We can add the given from $i = 1$ to $i = k$ to get that $\sum_{i=1}^k F_{n-i,q}^k = \sum_{i=1}^k q*F_{n-i}^k$, or that $\sum_{i=1}^k F_{n-i,q}^k = q*\sum_{i=1}^k F_{n-i}^k$. By the definition of the sequences, these collapse to $F_{n,q}^k = q*F_n^k$, which is what we wanted to show.

Theorem 36   If $\mathbf{q\in{\bf N}}$ and $\mathbf{(q,a) = 1}$, then $\mathbf{t^k_q (a) = t^k (a)}$ for all $\mathbf{a\in{\bf N}}$.

We will prove this by showing that $t^k (a)$ satisfies the definition of $t^k_q (a)$.

Part 1: WTS: $t^k (a) > 0$.

This is a property included in the definition of $t^k (a)$.

Part 2: WTS: For all $i$ between $t^k (a)-(k-2)$ and $t^k (a)$, inclusive, $F_{i,q}^k\equiv 0\pmod{a}$.

Let $i$ be between $t^k (a)-(k-2)$ and $t^k (a)$, inclusive.
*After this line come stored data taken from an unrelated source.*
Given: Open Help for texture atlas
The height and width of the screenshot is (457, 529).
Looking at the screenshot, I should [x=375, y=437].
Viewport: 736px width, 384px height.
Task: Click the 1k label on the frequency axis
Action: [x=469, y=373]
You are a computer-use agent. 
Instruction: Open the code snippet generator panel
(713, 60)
By the definition of $t^k (a)$, $F_{i,q}^k\equiv 0\pmod{a}$. Thus, by Theorem 35, $F_{i,q}^k = F_i^k*q\equiv 0*q\equiv 0\pmod{a}$ (since $F_i^k\equiv 0\pmod{a}$ by definition of $t^k (a)$), which is what we wanted to show.

Part 3: WTS: $F_{t^k (a)+1,q}^k\equiv q\pmod{a}$.
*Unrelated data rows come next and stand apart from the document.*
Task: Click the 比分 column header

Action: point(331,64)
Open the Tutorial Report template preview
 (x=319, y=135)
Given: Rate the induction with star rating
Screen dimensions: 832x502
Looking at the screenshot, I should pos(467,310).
By the definition of $t^k (a)$, $F_{t^k (a)+1}^k\equiv 1\pmod{a}$. Thus, by Theorem 35, $F_{t^k (a),q}^k = F_{t^k (a)}^k*q\equiv 1*q\equiv q\pmod{a}$, which is what we wanted to show.

Part 4: WTS: If $n\in{\bf N}$ and $n>0$ and for all $i$ such that $n-(k-2)\leq i\leq n$, it follows that $F_{i,q}^k\equiv 0\pmod{a}$ and also $F_{n+1,q}^k\equiv q\pmod{a}$, then $t^k (a)\leq n$.

First, note that since $(q,a) = 1$, then by Fact 5, there exists integers $x$ and $y$ such that $qx+ay = 1$, so $qx = 1-ay$, so $qx\equiv 1\pmod{a}$ (by the definition of mod). Now, let $n-(k-2)\leq i\leq n$, so by Theorem 28, $F_{i,q}^k = q*F_i^k$, so, multiplying both sides by $x$, we find that $x*F_{i,q}^k = x*q*F_i^k$, or $x*F_{i,q}^k\equiv F_i^k\pmod{a}$. Now, since $F_{i,q}^k\equiv 0\pmod{a}$, then $x*0\equiv F_i^k\pmod{a}$, or $F_i^k\equiv 0\pmod{a}$. Similarly, $x*F_{n+1,q}^k\equiv F_{n+1}^k\pmod{a}$, and $F_{n+1}^k\equiv 1\pmod{a}$. Now by Theorem 24, $t^k (a)\vert n$, so by Fact 3, $t^k (a)\leq n$, which is what we wanted to show.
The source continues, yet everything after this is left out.